According to a recent study in Nature, led by Johannes Lelieveld*2, director of the Max Planck Institute for chemistry in Germany, more people now die from air pollution than malaria and HIV combined. They include 1.4 million people a year in China and 650,000 in India. This compares with about 180,000 a year in Europe*3.
たしかに、大気汚染は亜細亜(特に印度と中国)が酷いが、ヨーロッパ諸国も無縁ではない;

The problem is most acute in Asia, but many industrialised countries have been hit by smog this winter. Milan, Naples, Barcelona and some other cities in Spain declared an emergency and banned traffic for several days over Christmas; Poland’s most popular mountain resort, Zakopane, was choked in fumes; and several London streets breached their annual limits for nitrogen dioxide just days into 2016.
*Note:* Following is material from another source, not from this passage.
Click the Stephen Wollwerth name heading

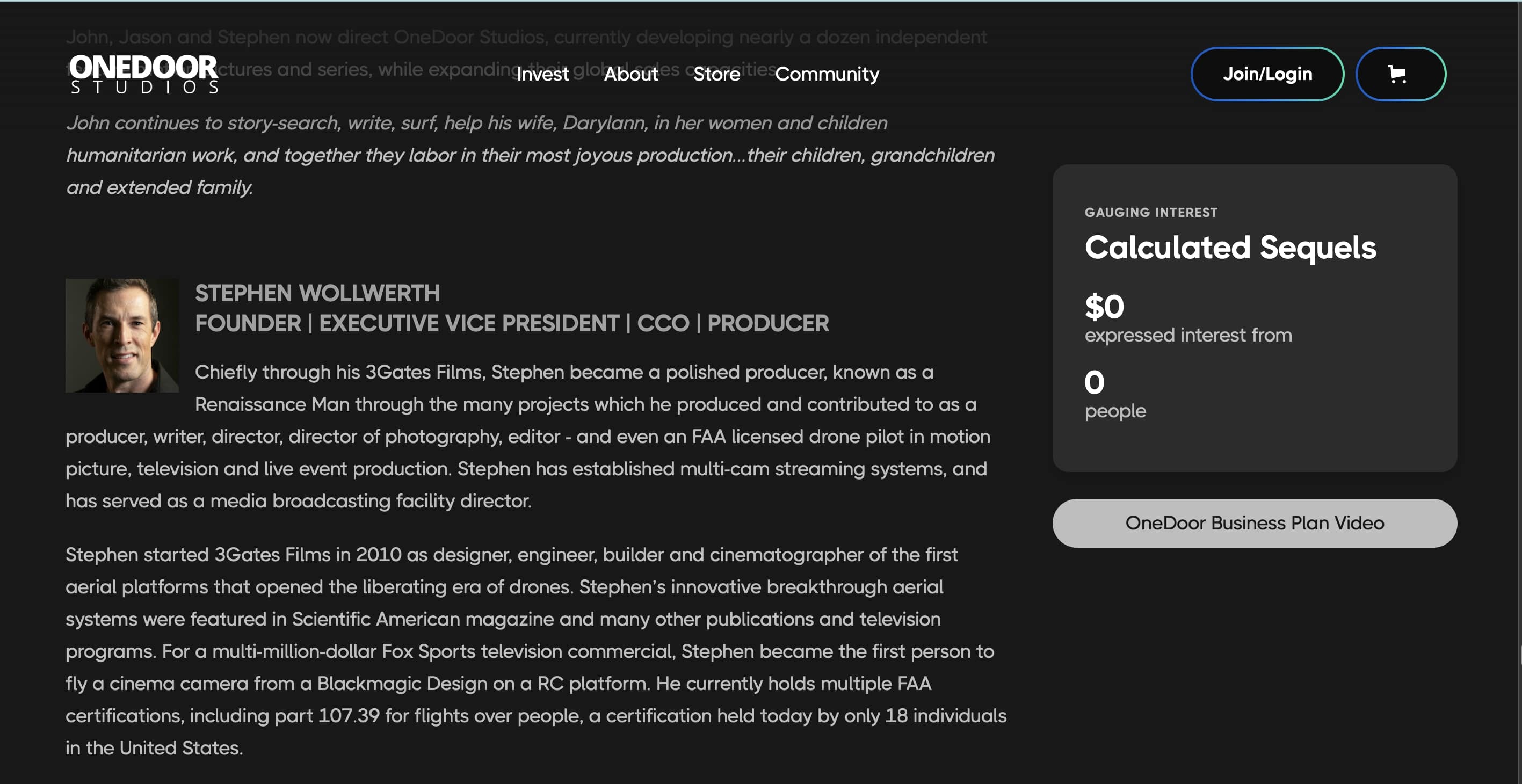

More than 90% of citizens in the European region are exposed to annual levels of outdoor fine particulate matter above WHO’s air quality guidelines. This accounted for 482,000 premature deaths in 2012, from heart and respiratory diseases, blood vessel conditions and strokes, and lung cancer.
よく引用されるWHOのランキングだが*4、そもそも大気汚染を測定していなければWHOだって統計に組み込むことはできない。中でも、アフリカの諸都市の大気汚染は深刻である;

But the WHO figures include only those cities that measure air pollution, and many of the worst offenders do not. “As the world urbanises, the pollution grows,” says Frank Kelly*5, director of environmental health research at King’s College London. “We suspect that many African cities have terrible pollution problems, but there is very little data. We know that places like Tehran are very polluted. In Europe the pollution is relatively clear in places like Germany, France and Britain, except for the diesel, but in eastern Europe, where they still have old industries, it is still very bad.”
大気汚染による経済的損失;

According to a recent WHO study, the cost of disease and the premature deaths caused in Europe every year by air pollution was more than $1.6trillion in 2010, nearly 10% of the gross domestic product of the EU in 2013. The UK was estimated to have suffered $83bn (£54bn) in costs associated with air pollution. Elsewhere in Europe, the figures were Germany $145bn, and France $53bn. The highest was in Bulgaria, which spent an estimated 29.5% of its GDP on the costs of air pollution fatalities.